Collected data
--- --- ---

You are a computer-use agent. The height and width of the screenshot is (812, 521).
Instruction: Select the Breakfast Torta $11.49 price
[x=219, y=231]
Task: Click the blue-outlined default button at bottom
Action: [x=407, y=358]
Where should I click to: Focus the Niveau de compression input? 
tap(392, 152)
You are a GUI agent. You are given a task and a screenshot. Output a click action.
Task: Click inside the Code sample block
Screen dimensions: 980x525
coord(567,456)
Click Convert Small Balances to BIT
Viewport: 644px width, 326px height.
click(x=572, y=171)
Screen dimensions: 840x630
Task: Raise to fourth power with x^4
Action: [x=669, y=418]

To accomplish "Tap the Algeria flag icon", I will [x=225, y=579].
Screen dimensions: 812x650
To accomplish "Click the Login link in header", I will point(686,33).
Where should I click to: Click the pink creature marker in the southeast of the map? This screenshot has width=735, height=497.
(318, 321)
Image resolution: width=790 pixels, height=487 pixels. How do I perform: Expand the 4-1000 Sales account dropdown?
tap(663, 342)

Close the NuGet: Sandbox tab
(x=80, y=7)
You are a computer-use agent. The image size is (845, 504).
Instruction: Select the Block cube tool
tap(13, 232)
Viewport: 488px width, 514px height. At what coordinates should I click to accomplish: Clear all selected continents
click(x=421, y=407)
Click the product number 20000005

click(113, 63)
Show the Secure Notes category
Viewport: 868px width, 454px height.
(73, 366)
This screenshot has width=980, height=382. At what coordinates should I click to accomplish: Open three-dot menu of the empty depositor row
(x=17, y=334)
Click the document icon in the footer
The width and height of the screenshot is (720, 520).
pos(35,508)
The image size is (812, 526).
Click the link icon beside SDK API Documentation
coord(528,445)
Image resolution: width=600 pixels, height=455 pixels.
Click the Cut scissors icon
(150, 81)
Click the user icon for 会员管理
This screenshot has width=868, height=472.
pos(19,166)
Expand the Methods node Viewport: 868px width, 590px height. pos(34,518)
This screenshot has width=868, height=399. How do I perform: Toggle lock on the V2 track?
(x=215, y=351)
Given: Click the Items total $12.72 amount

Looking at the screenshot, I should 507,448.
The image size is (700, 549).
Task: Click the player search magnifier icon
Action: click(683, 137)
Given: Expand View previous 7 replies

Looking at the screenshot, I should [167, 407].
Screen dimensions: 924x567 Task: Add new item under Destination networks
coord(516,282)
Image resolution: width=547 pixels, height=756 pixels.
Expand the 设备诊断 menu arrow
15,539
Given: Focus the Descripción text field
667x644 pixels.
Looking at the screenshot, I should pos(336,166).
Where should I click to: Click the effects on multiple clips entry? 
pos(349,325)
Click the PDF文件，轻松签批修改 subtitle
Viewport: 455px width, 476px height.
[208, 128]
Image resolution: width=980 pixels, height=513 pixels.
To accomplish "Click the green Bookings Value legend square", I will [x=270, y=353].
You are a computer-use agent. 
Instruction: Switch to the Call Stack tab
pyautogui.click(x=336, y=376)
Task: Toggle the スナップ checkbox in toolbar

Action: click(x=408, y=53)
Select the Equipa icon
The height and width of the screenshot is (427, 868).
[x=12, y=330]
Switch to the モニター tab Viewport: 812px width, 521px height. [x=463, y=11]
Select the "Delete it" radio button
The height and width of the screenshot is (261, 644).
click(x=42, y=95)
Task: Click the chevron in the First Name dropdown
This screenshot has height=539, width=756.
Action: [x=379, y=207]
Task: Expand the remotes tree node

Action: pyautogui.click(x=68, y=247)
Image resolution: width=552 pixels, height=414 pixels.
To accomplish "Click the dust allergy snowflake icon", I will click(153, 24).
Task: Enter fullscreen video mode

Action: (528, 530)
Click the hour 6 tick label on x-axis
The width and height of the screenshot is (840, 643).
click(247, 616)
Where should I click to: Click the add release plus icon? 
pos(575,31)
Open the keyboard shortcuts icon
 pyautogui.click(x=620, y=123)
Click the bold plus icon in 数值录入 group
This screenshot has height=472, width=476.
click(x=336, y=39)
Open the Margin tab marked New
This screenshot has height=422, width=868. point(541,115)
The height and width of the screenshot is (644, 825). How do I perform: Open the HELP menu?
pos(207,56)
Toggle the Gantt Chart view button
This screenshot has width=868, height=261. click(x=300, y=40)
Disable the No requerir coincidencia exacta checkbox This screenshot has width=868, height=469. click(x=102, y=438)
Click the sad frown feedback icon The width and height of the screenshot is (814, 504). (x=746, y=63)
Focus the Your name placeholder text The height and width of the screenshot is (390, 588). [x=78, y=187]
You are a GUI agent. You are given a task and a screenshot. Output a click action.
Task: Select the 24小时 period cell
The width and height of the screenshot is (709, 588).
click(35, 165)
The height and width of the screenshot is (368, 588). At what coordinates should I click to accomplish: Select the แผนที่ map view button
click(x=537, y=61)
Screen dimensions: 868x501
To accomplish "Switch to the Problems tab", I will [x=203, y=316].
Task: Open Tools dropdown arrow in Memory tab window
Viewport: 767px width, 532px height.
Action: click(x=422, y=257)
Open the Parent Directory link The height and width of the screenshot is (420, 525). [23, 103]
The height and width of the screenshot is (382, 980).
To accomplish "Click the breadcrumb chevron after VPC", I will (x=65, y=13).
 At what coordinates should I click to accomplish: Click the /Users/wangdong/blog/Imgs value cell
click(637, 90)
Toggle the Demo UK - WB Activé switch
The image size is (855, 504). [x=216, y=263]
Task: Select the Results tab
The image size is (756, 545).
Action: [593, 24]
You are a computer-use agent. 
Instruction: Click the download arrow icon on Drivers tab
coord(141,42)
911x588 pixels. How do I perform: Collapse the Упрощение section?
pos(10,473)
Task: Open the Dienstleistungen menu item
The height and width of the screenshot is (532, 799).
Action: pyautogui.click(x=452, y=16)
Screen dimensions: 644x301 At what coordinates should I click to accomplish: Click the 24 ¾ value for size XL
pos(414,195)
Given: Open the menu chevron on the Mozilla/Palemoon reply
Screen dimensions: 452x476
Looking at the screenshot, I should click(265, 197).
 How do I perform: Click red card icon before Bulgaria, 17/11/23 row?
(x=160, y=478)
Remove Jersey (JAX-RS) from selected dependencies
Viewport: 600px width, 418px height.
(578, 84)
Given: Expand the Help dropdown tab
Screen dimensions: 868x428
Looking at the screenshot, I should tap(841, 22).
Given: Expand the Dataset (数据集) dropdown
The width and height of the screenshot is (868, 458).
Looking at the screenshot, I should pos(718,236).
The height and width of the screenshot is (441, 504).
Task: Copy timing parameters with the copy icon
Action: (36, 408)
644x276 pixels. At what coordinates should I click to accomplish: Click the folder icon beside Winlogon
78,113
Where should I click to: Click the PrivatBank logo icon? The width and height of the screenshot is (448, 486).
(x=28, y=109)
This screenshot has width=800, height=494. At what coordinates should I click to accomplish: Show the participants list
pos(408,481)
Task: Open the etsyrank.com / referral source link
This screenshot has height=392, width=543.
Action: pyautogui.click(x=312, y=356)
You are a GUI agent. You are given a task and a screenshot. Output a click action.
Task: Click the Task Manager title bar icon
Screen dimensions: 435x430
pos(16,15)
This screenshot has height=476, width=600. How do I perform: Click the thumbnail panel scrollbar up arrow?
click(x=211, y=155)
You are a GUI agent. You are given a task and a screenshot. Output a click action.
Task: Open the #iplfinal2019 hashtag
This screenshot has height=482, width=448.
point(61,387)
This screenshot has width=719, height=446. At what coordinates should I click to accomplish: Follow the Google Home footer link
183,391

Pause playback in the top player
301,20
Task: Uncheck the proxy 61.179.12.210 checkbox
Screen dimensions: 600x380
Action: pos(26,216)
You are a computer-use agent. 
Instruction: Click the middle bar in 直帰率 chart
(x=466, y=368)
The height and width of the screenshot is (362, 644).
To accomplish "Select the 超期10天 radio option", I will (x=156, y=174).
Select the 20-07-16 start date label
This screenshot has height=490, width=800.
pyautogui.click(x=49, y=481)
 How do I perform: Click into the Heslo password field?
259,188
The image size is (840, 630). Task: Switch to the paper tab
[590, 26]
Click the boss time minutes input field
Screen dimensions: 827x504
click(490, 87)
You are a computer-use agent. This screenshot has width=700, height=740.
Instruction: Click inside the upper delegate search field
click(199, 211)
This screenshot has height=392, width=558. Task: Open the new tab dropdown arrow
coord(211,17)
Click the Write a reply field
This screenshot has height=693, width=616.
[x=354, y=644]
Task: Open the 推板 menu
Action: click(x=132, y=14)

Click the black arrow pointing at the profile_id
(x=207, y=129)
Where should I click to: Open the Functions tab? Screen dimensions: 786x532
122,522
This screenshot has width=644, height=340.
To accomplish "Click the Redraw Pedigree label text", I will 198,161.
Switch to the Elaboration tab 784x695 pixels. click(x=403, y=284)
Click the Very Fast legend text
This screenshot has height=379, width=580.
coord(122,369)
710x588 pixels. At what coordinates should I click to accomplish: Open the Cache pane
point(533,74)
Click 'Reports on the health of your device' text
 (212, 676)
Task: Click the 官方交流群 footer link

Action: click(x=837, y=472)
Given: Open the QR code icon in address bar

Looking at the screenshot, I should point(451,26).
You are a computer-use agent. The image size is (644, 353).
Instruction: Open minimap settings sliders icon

--- --- ---

- **Problem description**:
Reproduce, exactly as they stand in the data above, the lines from the one that holds "Disable the No" to the one that holds "Task: Select the 24小时 period cell", inclusive.

- **Exercise answer**:
Disable the No requerir coincidencia exacta checkbox This screenshot has width=868, height=469. click(x=102, y=438)
Click the sad frown feedback icon The width and height of the screenshot is (814, 504). (x=746, y=63)
Focus the Your name placeholder text The height and width of the screenshot is (390, 588). [x=78, y=187]
You are a GUI agent. You are given a task and a screenshot. Output a click action.
Task: Select the 24小时 period cell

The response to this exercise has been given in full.